At a Science Media Centre briefing on 25 January Peter Horby, professor of emerging infectious diseases at the University of Oxford and chair of NERVTAG, said, “What the analysis so far shows is that the rates of death when you link community testing to death is higher in those with the B.1.1.7 variant than matched people with the other virus variant.

“But what we have not been able to detect yet is an increased rate of hospitalisation, or once in hospital, an increased rate of dying with this variant versus another variant, so that’s where the uncertainty lies . . . and that’s where the work is needed.”

John Edmunds, professor in the Centre for the Mathematical Modelling of Infectious Diseases at the London School of Hygiene and Tropical Medicine and member of NERVTAG, said that, despite the uncertainty, he believed that the government “was right to raise it.”

“The evidence is pretty solid,” he told the briefing. “Yes, we would like to look at other datasets, particularly the hospitalisation datasets. But . . . there is quite a lot of evidence, and the effect is not small.”

The London School’s analysis was based on 2583 deaths among 1.2 million tested individuals; 384 deaths were among people with SGTF. The relative hazard of death within 28 days of a test for VOC infected people in comparison with people with the original variant was 1.35 (95% confidence interval 1.08 to 1.68).

Imperial’s study found that the mean ratio of case fatality rate in VOC infected people versus non-VOC was 1.36 (1.18 to 1.56), when calculated in a case-control weighting method, and 1.29 (1.07 to 1.54) in a standardised case fatality rate method.

NERVTAG also cited a subsequent independent case-control analysis of community testing data linked to death data by Exeter University, which found that the mortality hazard ratio for VOC infected people, versus non-VOC, was 1.91 (1.35 to 2.71).

The analyses were all adjusted for age, location, time, and other variables.

And an updated matched cohort analysis of 14 939 SGTF cases and 15 555 comparators from Public Health England identified 65 deaths among non-SGTF cases (0.1%) and 104 deaths among SGTF cases (0.2%), within 28 days of specimen date.

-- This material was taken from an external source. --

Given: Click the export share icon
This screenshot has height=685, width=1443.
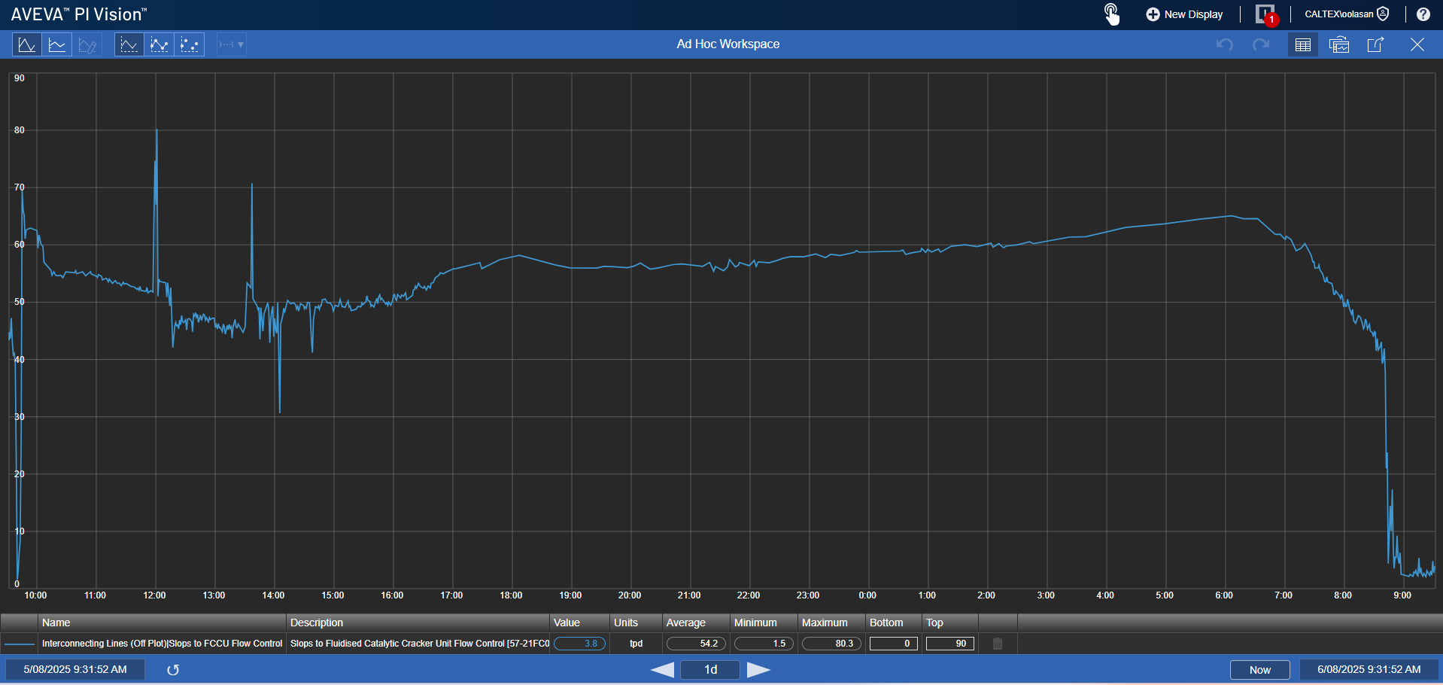Looking at the screenshot, I should pos(1375,45).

This gave a death risk ratio for VOC infected people versus non-VOC of 1.65 (1.21 to 2.25).4

A separate rapid analysis of data from one NHS trust from the Covid-19 Clinical Information Network (CO-CIN) did not find an increased risk of death among people admitted to hospital when it compared patients with proved VOC (n=32) with patients without VOC (n=184) (odds ratio 0.63 (0.20 to 1.69).5 But NERVTAG said more work was needed to understand the effect of variant on risk.

NERVTAG noted that the absolute risk of death per infection “remains low.”

Commenting on the data, David Spiegelhalter, chair of the Winton Centre for Risk and Evidence Communication at the University of Cambridge, said, “The baseline risks go up steeply with age, so for those in their 80s the new variant would take the average mortality risk from 8% to around 10% and for those in 90s from around 20% to 27%—a massive impact. But for those in their 40s it goes from around 1 in 500 to 1.3 in 500, and for those in their 20s from 1 in 3000 to 1.3 in 3000, a trivial increase.”